Definitions vary, but generally, peace of mind, serenity, and calmness are descriptions of a disposition free from the effects of stress or conflict. Many believe that inner peace is a state of consciousness or enlightenment that may be cultivated by various forms of training, such as prayer and meditation. Similarly, the state may be achieved through calming movement such as Tai Chi or yoga.
Buddhists believe that peace will be attained when all suffering ends. The idea is that suffering stems from cravings, aversions, or delusions. Leave these behind and you will experience peace.
Some call peace the absence of war or violence. Yet intuitively we know that peace more than the absence of something. Peace is a substance of its own.
Some believe peace comes through total involvement. Involvement distracts from the self. If you can let go of the self, you’ll experience peace. Yet you can’t find peace by simply distracting yourself from life. Virginia Woolf said, “You cannot find peace by avoiding life.”
The novelist Milan Kundera noted that “Dogs are our link to paradise. They don’t know evil or jealousy or discontent. To sit with a dog on a hillside on a glorious afternoon is to be back in Eden, where doing nothing was not boring – it was peace.”

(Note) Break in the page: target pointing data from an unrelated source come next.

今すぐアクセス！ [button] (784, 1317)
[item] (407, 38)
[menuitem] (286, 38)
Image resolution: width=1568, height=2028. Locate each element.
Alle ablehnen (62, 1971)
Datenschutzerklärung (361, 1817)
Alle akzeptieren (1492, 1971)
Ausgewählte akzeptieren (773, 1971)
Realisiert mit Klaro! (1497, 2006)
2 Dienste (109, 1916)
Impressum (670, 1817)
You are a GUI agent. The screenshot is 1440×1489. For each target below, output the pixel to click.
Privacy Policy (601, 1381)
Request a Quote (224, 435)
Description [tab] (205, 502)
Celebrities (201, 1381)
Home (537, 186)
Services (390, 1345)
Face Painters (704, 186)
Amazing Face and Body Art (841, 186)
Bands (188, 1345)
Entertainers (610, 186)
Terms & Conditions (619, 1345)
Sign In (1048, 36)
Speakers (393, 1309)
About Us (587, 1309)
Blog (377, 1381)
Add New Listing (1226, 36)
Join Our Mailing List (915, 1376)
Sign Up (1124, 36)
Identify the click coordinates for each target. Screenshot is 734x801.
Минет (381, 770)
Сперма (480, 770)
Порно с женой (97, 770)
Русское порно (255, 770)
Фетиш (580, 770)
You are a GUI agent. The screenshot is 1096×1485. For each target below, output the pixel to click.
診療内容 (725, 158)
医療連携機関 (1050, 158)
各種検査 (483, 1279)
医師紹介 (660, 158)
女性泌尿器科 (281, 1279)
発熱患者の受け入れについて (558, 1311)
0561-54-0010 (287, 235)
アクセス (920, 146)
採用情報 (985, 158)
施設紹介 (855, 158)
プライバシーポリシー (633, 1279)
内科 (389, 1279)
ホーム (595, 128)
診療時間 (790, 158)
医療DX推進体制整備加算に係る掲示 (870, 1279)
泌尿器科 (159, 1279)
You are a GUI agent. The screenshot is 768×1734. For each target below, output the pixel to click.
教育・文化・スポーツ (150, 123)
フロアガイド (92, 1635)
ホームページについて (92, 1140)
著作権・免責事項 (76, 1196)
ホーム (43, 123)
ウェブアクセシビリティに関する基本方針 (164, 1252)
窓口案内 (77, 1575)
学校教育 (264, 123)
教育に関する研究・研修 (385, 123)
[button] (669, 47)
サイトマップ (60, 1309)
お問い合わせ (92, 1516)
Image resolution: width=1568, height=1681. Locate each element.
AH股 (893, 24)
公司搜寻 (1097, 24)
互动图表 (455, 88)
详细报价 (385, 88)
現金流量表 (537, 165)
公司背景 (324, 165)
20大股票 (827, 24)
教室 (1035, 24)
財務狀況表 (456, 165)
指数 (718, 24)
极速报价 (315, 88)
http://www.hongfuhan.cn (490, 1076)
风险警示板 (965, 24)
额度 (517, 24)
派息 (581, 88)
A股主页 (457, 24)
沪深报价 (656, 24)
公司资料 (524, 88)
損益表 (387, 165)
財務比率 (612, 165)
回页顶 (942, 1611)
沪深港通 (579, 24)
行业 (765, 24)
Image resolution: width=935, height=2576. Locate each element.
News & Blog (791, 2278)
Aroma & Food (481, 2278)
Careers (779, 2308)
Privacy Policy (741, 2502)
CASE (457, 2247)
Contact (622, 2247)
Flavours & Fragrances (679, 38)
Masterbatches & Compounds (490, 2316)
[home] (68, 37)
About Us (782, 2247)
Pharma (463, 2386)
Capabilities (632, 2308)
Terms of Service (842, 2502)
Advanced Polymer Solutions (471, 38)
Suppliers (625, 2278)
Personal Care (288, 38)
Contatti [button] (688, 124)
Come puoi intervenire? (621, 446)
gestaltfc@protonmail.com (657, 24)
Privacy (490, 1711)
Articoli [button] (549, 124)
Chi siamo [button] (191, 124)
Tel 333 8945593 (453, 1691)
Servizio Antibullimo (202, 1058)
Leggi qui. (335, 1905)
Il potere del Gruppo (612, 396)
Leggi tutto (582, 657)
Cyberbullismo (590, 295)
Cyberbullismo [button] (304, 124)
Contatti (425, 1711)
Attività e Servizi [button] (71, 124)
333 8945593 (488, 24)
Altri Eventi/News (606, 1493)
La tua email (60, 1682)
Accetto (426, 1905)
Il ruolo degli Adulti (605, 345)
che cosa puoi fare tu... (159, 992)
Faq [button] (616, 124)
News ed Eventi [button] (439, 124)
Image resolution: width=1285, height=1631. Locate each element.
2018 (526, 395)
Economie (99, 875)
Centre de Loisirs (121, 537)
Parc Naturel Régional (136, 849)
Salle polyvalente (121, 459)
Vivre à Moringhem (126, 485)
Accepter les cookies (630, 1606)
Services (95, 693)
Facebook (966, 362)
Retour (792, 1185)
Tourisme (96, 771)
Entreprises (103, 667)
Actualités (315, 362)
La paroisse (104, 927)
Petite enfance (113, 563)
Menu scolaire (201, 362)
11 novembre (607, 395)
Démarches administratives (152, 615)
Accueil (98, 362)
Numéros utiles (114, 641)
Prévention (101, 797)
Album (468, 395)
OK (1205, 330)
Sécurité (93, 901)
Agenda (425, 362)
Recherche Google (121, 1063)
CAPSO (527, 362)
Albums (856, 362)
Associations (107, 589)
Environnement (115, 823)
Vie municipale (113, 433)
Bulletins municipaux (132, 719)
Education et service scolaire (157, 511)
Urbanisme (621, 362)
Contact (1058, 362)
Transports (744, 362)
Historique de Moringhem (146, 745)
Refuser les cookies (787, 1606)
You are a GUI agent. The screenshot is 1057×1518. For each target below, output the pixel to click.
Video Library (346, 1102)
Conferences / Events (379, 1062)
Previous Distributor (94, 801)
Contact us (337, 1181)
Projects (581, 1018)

Gautama Buddha put is most simply – and probably most correctly: “Peace comes from within. Do not seek it without.”
As for seeking peace, Mahatma Gandhi said, “There is no ‘way to peace,’ there is only peace.”
I believe all of creation is peace. When we see creation as something other than peace, we experience something other than peace. If we let go of that misperception, we create space. Peace will fill that space unless we fill that space with something else.